--- TEXT EXCERPT ---
Sunday, November 25, 2007

Is an Oxford degree worth the parchment it's printed on?

Statistics vs. Econ (Re: Is an Oxford degree worth the parchment it's printed on?);

1. A lot of interesting papers are being written by economists now, but I'm also a big fan of papers by psychologists. Psychologists will cram the results of ten different experiments into a single article. Instead of just exploring a question with a single dataset, they'll really try to figure things out, running different experiments to consider different possibilities.

As to the question of why don't statisticians write more interesting applied papers: I don't know. I suppose people go into statistics because they like math, not because they care about any particular application. I've seen some pretty crappy applied work by well known and respected statisticians--people whose theoretical work I respect a lot. The best scientific work by statisticians is probably not social science but rather in biology, the most famous example being R. A. Fisher's model unifying the genetics of discrete and continuous traits (I hope I'm not garbling that too much). Also, yeah, there are more economists, and they're in a more competitive field, so maybe they put more effort into promoting their own work. (Yes, I know, I'm one to talk, seeing as I promote my own work all the time, but maybe I'm not typical of statisticians.)

Collected data:
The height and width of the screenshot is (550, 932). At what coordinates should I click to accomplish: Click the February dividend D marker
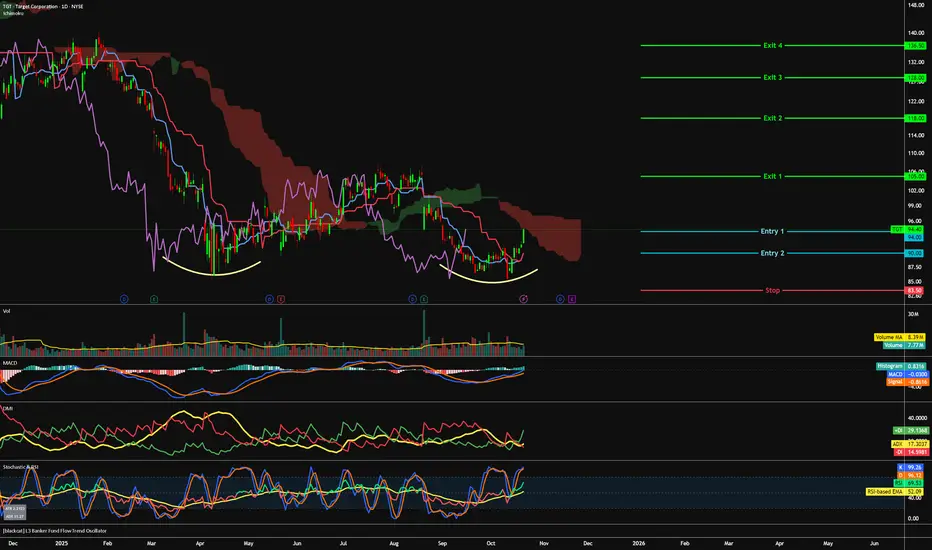124,299
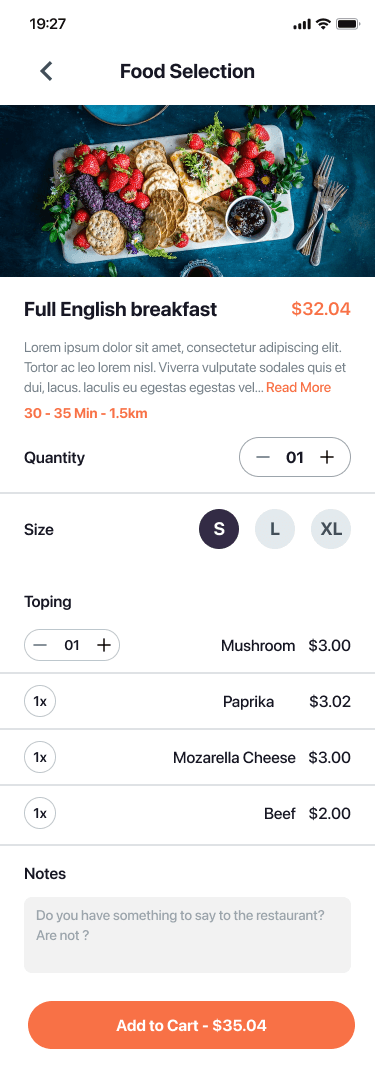Toggle the 1x Paprika topping
The width and height of the screenshot is (375, 1087).
[40, 702]
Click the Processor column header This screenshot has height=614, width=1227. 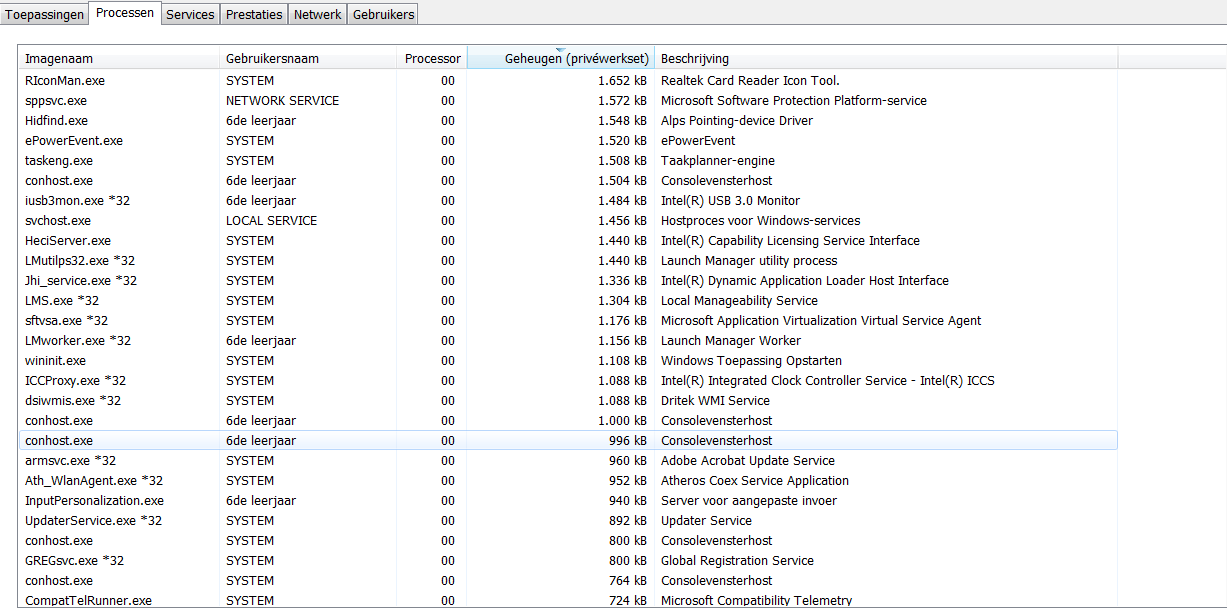pyautogui.click(x=432, y=59)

--- LIST OF TASKS ---
• 1. Answer these questions about the blog post comparing statistics and economics:
(a) How many experiments' results does the post say psychologists will fit into a single article?
(b) According to the post, in which field does the best scientific work by statisticians probably lie?
(c) What does the post give as the most famous example of that work?
• 2. Carry on the blog post about statistics and economics from its last sentence, keeping the same voice.

--- YOUR RESPONSES ---
• 1.
(a) Ten.
(b) Biology, rather than social science.
(c) R. A. Fisher's model unifying the genetics of discrete and continuous traits.

• 2.
2. I think it's easier to get into a top statistics Ph.D. program than to get into a top econ program. I'm a big fan of stat Ph.D. programs, especially if you can work with a good advisor and do some interesting stuff. I don't know the deal with the math GRE. We used to require it at Columbia but we'd get a lot of applicants who hadn't taken it, and we'd consider their applications too, so it seemed only fair to diminish it to a recommendation rather than a requirement.